__WHAT TO DO__. Copy the rows below, replacing each occurrence of "computer-use agent" with "desktop automation agent" and leaving everything else unchanged.

__SUPPLIED INFORMATION__.
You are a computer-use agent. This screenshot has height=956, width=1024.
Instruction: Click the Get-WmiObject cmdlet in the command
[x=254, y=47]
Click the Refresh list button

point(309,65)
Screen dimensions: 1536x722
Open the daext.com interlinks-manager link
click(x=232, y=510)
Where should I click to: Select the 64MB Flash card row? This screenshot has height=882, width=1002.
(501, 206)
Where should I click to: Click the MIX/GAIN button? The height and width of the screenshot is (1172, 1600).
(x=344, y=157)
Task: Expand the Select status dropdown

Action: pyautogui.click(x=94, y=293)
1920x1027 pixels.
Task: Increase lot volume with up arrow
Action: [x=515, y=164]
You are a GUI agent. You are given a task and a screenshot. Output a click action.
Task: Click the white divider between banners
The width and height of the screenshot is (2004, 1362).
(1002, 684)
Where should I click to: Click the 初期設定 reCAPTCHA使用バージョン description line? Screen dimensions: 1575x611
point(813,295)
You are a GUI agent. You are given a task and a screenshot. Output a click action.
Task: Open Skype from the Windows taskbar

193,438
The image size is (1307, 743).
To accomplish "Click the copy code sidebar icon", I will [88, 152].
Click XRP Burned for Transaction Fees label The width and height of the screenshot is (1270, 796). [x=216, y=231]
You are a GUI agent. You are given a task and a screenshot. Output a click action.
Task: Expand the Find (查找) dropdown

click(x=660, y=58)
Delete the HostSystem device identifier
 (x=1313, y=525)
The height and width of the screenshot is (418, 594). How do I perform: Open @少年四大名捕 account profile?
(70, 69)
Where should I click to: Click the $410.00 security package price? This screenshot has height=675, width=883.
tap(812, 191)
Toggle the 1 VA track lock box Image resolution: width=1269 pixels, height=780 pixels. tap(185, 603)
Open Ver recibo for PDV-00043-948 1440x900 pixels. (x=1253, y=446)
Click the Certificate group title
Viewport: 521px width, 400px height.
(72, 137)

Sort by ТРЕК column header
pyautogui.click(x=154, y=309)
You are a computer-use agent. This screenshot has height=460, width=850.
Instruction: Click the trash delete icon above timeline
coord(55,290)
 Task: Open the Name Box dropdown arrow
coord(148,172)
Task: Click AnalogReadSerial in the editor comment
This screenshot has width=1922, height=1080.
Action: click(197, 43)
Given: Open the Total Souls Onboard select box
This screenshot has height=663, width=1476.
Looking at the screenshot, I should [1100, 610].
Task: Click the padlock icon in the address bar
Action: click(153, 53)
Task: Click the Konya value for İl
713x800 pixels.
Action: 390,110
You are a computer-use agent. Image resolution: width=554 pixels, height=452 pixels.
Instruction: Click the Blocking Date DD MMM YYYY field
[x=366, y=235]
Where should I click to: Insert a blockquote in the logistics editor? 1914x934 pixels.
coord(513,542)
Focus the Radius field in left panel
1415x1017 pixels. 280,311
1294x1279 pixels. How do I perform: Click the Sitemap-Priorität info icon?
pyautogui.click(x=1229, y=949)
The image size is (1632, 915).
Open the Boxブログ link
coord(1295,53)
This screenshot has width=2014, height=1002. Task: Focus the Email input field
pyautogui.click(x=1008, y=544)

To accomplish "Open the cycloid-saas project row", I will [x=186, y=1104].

__SOLUTION FOR THIS EXERCISE__.
You are a desktop automation agent. This screenshot has height=956, width=1024.
Instruction: Click the Get-WmiObject cmdlet in the command
[x=254, y=47]
Click the Refresh list button

point(309,65)
Screen dimensions: 1536x722
Open the daext.com interlinks-manager link
click(x=232, y=510)
Where should I click to: Select the 64MB Flash card row? This screenshot has height=882, width=1002.
(501, 206)
Where should I click to: Click the MIX/GAIN button? The height and width of the screenshot is (1172, 1600).
(x=344, y=157)
Task: Expand the Select status dropdown

Action: pyautogui.click(x=94, y=293)
1920x1027 pixels.
Task: Increase lot volume with up arrow
Action: [x=515, y=164]
You are a GUI agent. You are given a task and a screenshot. Output a click action.
Task: Click the white divider between banners
The width and height of the screenshot is (2004, 1362).
(1002, 684)
Where should I click to: Click the 初期設定 reCAPTCHA使用バージョン description line? Screen dimensions: 1575x611
point(813,295)
You are a GUI agent. You are given a task and a screenshot. Output a click action.
Task: Open Skype from the Windows taskbar

193,438
The image size is (1307, 743).
To accomplish "Click the copy code sidebar icon", I will [88, 152].
Click XRP Burned for Transaction Fees label The width and height of the screenshot is (1270, 796). [x=216, y=231]
You are a GUI agent. You are given a task and a screenshot. Output a click action.
Task: Expand the Find (查找) dropdown

click(x=660, y=58)
Delete the HostSystem device identifier
 (x=1313, y=525)
The height and width of the screenshot is (418, 594). How do I perform: Open @少年四大名捕 account profile?
(70, 69)
Where should I click to: Click the $410.00 security package price? This screenshot has height=675, width=883.
tap(812, 191)
Toggle the 1 VA track lock box Image resolution: width=1269 pixels, height=780 pixels. tap(185, 603)
Open Ver recibo for PDV-00043-948 1440x900 pixels. (x=1253, y=446)
Click the Certificate group title
Viewport: 521px width, 400px height.
(72, 137)

Sort by ТРЕК column header
pyautogui.click(x=154, y=309)
You are a desktop automation agent. This screenshot has height=460, width=850.
Instruction: Click the trash delete icon above timeline
coord(55,290)
 Task: Open the Name Box dropdown arrow
coord(148,172)
Task: Click AnalogReadSerial in the editor comment
This screenshot has width=1922, height=1080.
Action: click(197, 43)
Given: Open the Total Souls Onboard select box
This screenshot has height=663, width=1476.
Looking at the screenshot, I should [1100, 610].
Task: Click the padlock icon in the address bar
Action: click(153, 53)
Task: Click the Konya value for İl
713x800 pixels.
Action: 390,110
You are a desktop automation agent. Image resolution: width=554 pixels, height=452 pixels.
Instruction: Click the Blocking Date DD MMM YYYY field
[x=366, y=235]
Where should I click to: Insert a blockquote in the logistics editor? 1914x934 pixels.
coord(513,542)
Focus the Radius field in left panel
1415x1017 pixels. 280,311
1294x1279 pixels. How do I perform: Click the Sitemap-Priorität info icon?
pyautogui.click(x=1229, y=949)
The image size is (1632, 915).
Open the Boxブログ link
coord(1295,53)
This screenshot has width=2014, height=1002. Task: Focus the Email input field
pyautogui.click(x=1008, y=544)

To accomplish "Open the cycloid-saas project row", I will [x=186, y=1104].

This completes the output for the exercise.